_EXERCÍCIO ESCRITO A_. De acordo com o texto sobre as intervenções militares na política brasileira, qual foi a média anual de crescimento econômico no período de 1964 a 1985?
_EXERCÍCIO ESCRITO B_. Copie do texto sobre as intervenções militares na política brasileira o trecho que começa nas palavras "Essas intromissões foram" e pare depois de "direita, uma paranoia.".
_EXERCÍCIO ESCRITO C_. Prossiga com o texto sobre as intervenções militares na política brasileira a partir da última frase apresentada.

_TRECHO SELECIONADO_.
┄┄┄┄┄┄

Intervenção militar

A partir de um ponto, só a democracia é capaz de regular uma sociedade.

Afora a proclamação da República, os militares (na prática, os comandantes do Exército) intervieram na política por cinco vezes.
Em 1945, para depor o Getúlio Vargas ditador que até então haviam sustentado. Em 1954, para exigir a saída de Vargas, desta vez eleito pelo voto, quando se revelou que o atentado contra o líder da oposição na imprensa (no qual morreu um oficial da Aeronáutica) fora preparado nos bastidores do palácio presidencial.
No ano seguinte, o então ministro da Guerra desfechou um golpe sui generis, dito preventivo ou legalista, destinado a garantir a posse do presidente recém-eleito, Juscelino Kubitschek. Em 1961, em face da renúncia de Jânio Quadros, os generais vetaram a posse do vice João Goulart, afinal admitida graças ao arranjo parlamentarista, que mitigou seus poderes e seria revertido por plebiscito em 1963.
Essas intromissões foram resultado da alta voltagem ideológica que percorria as sociedades num mundo dividido em dois sistemas e duas potências que terceirizavam seu conflito para países pobres, convertidos em ditaduras de direita ou de esquerda conforme o lado vitorioso.
O súbito acesso ao poder, em Cuba, de revolucionários que a hostilidade americana empurrou nos braços soviéticos, criou o que para a esquerda seria um paradigma, e para a direita, uma paranoia.
Em meados de 1963, Goulart começou a perder o controle de sua base de apoio sindical e parlamentar, que se radicalizava. Camponeses eram treinados como guerrilheiros para fazer a reforma agrária “na lei ou marra”.
Os dois lados se preparavam para a violência; pensava-se que o presidente daria o golpe ou seria vitima de um. Mas foi preciso que fuzileiros e sargentos, amotinados em sovietes contra seus superiores, recebessem perdão presidencial para que os generais se resolvessem a intervir. E desta vez para exercer um poder brutal por 20 anos.
No aforismo que o tornou famoso, Claus Von Clausewitz disse que a guerra é continuação da política por outros meios; o mesmo se diga das ditaduras. Uma facção política, para se impor aos adversários, submete a sociedade inteira a uma feroz restrição de direitos. Aos horrores evidentes da ditadura-os assassinatos e as torturas, as baixezas estimuladas pelo medo e pela boçalidade imperante-vêm somar-se seus efeitos degradantes na autoestima de um povo que não se autogoverna.
Qual o saldo desse longo período (1964-85)? Modernização industrial e da infraestrutura, que de fato ocorreu, e crescimento econômico (média anual de 6%) são seus melhores álibis. O avanço se devia mais, porém, ao estágio formativo do país do que ao regime de governo: nos 20 anos anteriores, em plena democracia populista, o crescimento anual havia sido 7%. Enquanto isso, na ditadura a disparidade social aumentou e a remuneração do trabalho foi arrochada (o salário mínimo perdeu 25% do valor real).

┄┄┄┄┄┄

_MATERIAL_.
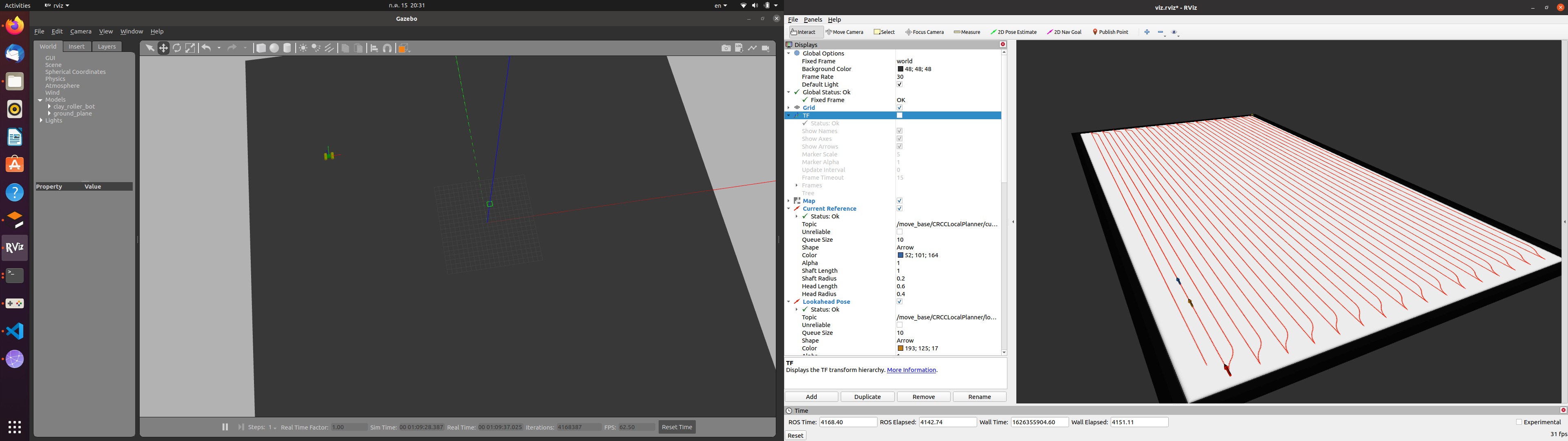The image size is (1568, 441).
Task: Expand the Lights item in Gazebo world tree
Action: pyautogui.click(x=42, y=120)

┄┄┄┄┄┄

_RESULTADO DO EXERCÍCIO A_. A média anual foi de 6%.

_RESULTADO DO EXERCÍCIO B_.
Essas intromissões foram resultado da alta voltagem ideológica que percorria as sociedades num mundo dividido em dois sistemas e duas potências que terceirizavam seu conflito para países pobres, convertidos em ditaduras de direita ou de esquerda conforme o lado vitorioso.
O súbito acesso ao poder, em Cuba, de revolucionários que a hostilidade americana empurrou nos braços soviéticos, criou o que para a esquerda seria um paradigma, e para a direita, uma paranoia.

_RESULTADO DO EXERCÍCIO C_.
Um dos piores resultados desencadeados pela industrialização a toque de caixa foi à explosão urbana que resultou nas periferias das grandes cidades, quase sempre mal planejadas e abandonadas pelo Estado à mercê do crime organizado. Outro foi o impacto ambiental exercido não apenas por megaprojetos causadores de ampla devastação, mas pela mentalidade de ocupação predatória.
Difícil saber se a corrupção era menor que hoje; era com certeza menos investigada. E pairam dois crimes nefandos, nunca reconhecidos pelo Exército como deveriam: a tortura e o assassinato como método de repressão e a perseguição violenta movida contra guerrilheiros que pretendiam instalar sua própria ditadura de esquerda no país, decerto, mas também contra opositores pacíficos, comunistas, cristãos e até liberais.
A causa imediata do fim da ditadura foi à catastrófica recessão de 1981-3, provocada pela disparada nos preços do petróleo. Mas sua erosão foi um processo “lento, seguro e gradual”, como general-presidente Geisel definiu a descompressão por ele iniciada quase dez anos antes, em 1974.
 Foi na trabalhosa maturação dessa “abertura” que se consolidou, nas camadas politizadas, a profunda consciência democrática, expressa num pacto não escrito de não violência, hoje posta sob desafio.
Há um momento em que a trama das relações econômicas e sociais se torna complexa demais para caber na lógica simplória da caserna, há um ponto em que a democracia passa a ser o único sistema capaz de regular uma sociedade atravessada por incontáveis interesses contraditórios.
Uma intervenção militar demandaria, além de condições históricas que hoje não parecem presentes, uma sociedade mais simples, mais rudimentar e primitiva, que já desapareceu entre nós há várias décadas.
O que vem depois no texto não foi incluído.